- Stellantis NV STLA reportedly warns the U.K. government of forced closure of its plants, leading to thousands of job losses, unless the parliament immediately renegotiates the Brexit trade deal.
- The current Brexit deal terms state that 45% of EV value must come from Britain or the European Union (EU) from 2024 to avoid tariffs. As per this, Stellantis will incur tariffs from next year while exporting electric vehicles (EVs) to Europe, reported CNN.
- "Manufacturers will not continue to invest and [instead will] relocate manufacturing operations outside of UK, as seen with previously established UK manufacturers such as Ford and Mini," the report quoted Stellantis.
- The owner of Peugeot, Fiat, Vauxhall and Citroen brands suggested the U.K. Parliament reach a deal with the EU regarding extending the current rules related to parts sourcing until 2027 instead of the rule change in 2024.
- A government spokesperson stated that the business secretary had raised the issue with the EU.

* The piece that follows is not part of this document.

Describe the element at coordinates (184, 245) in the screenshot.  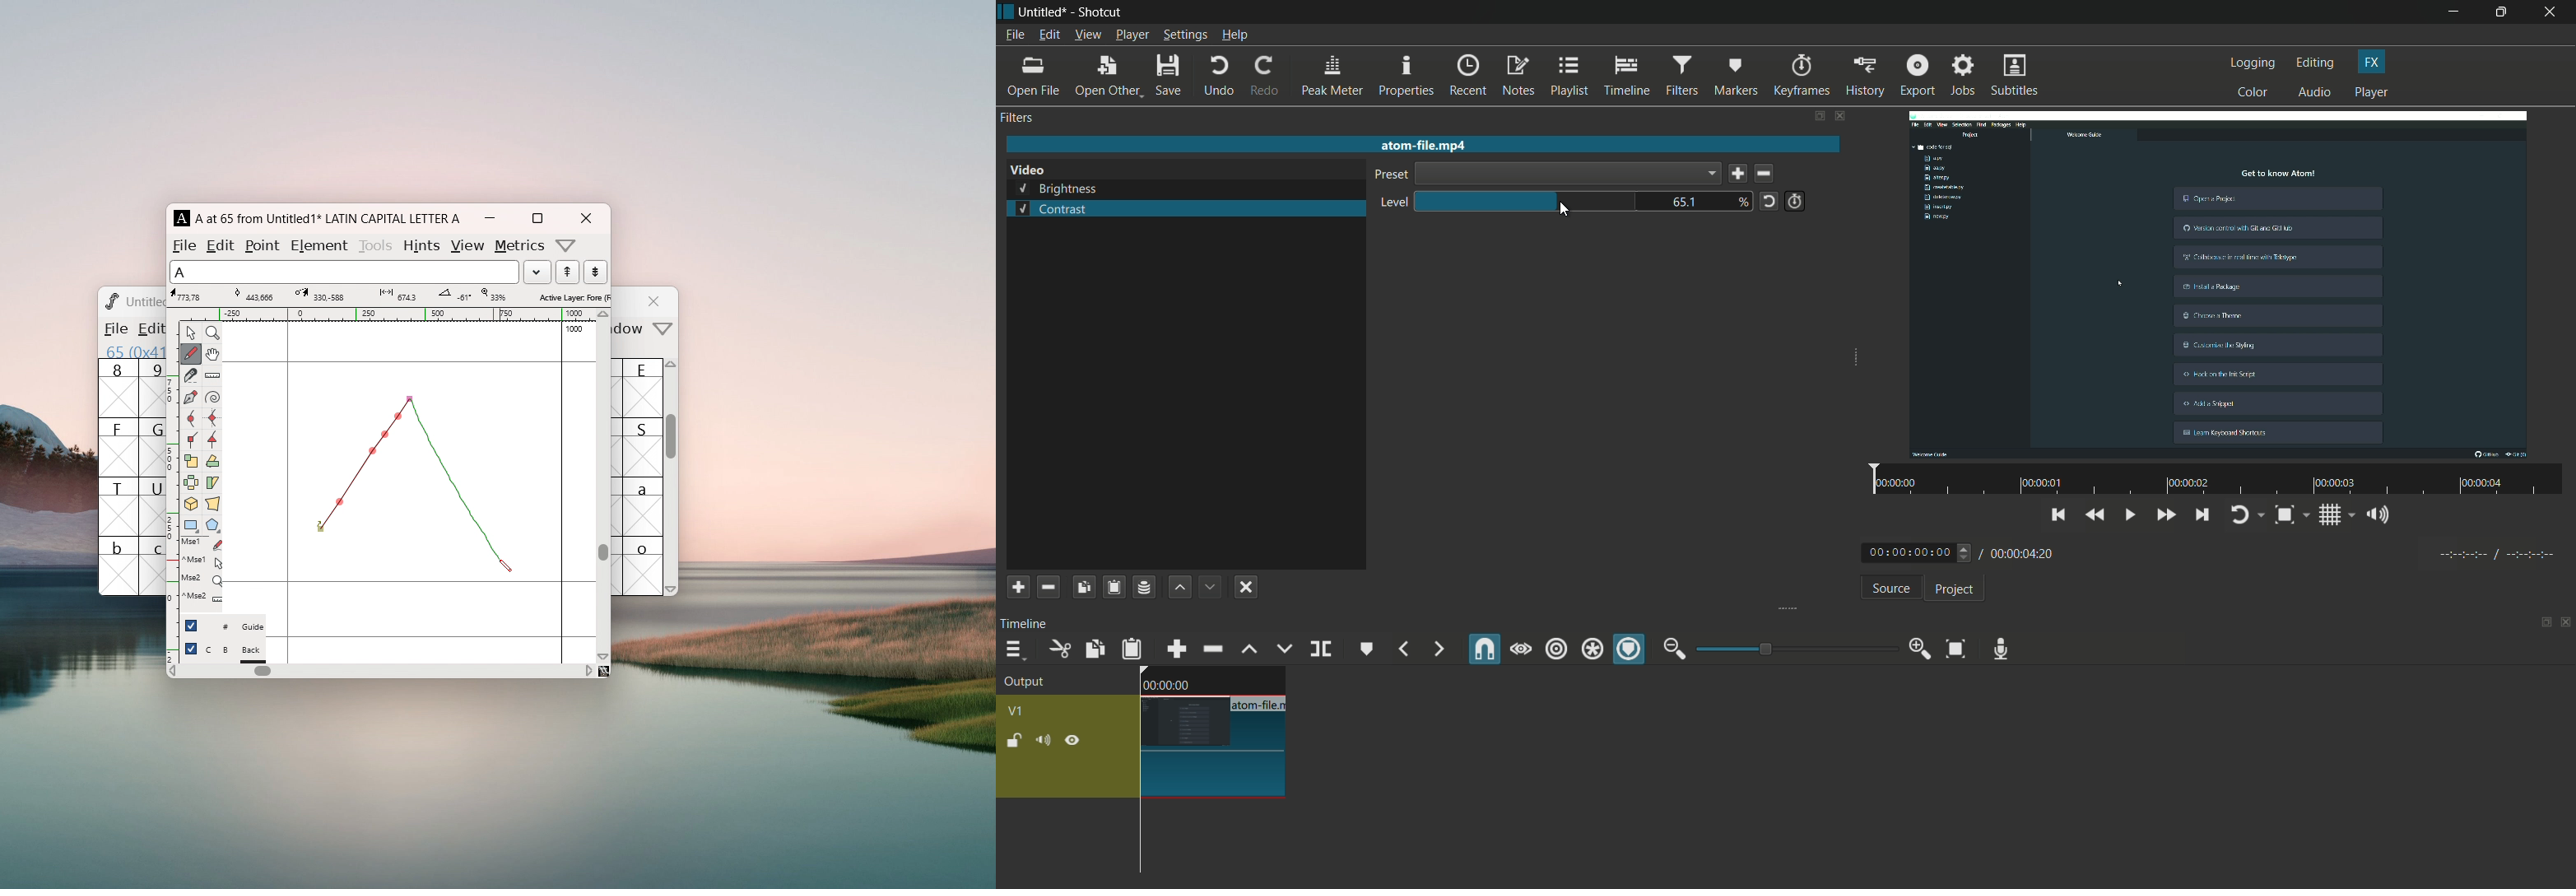
I see `file` at that location.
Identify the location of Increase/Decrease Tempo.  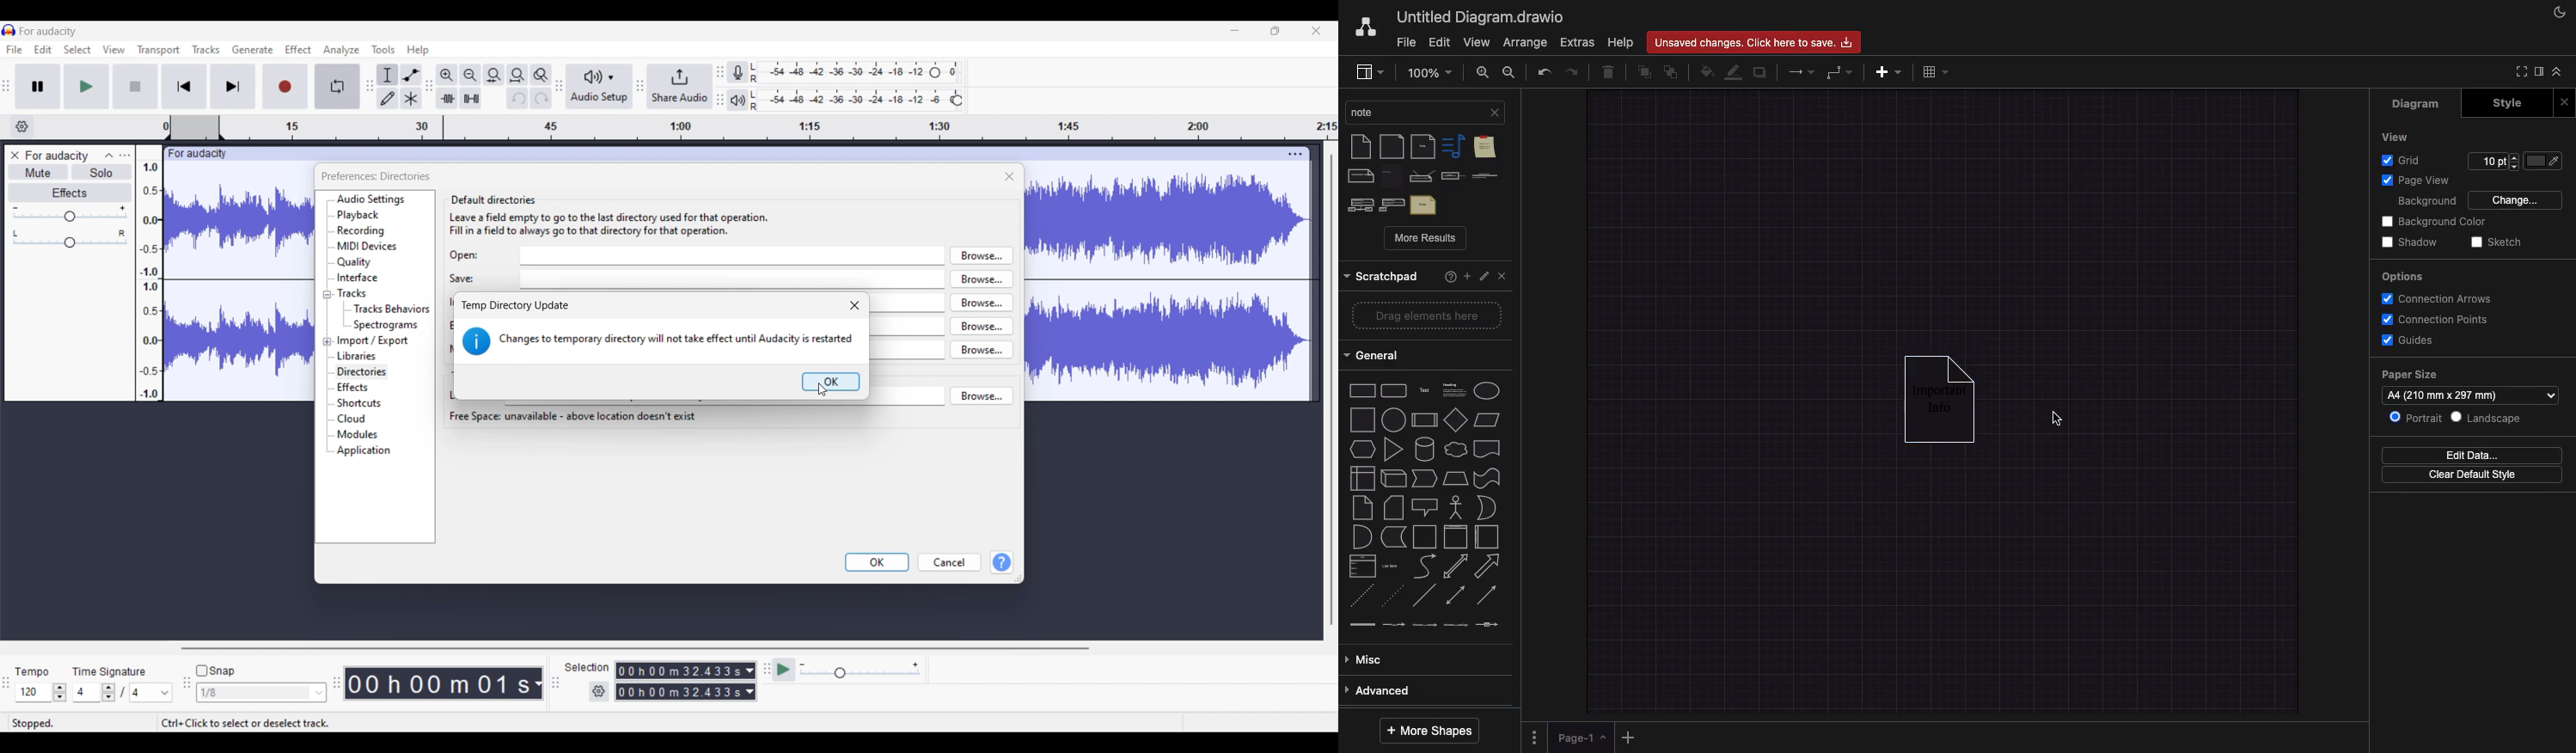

- Agreeing with Stellantis' view, Ford Motor Co F also urged the government to extend current trade requirements related to rules of origin for EV until 2027, as it will increase consumer costs and slow the EV transition, as per Reuters.
- Also read: Stellantis Acquires 33% Stake In Hydrogen Mobility Firm Symbio
- Price Action: STLA shares are trading higher by 1.6% at $16.09 on the last check Wednesday.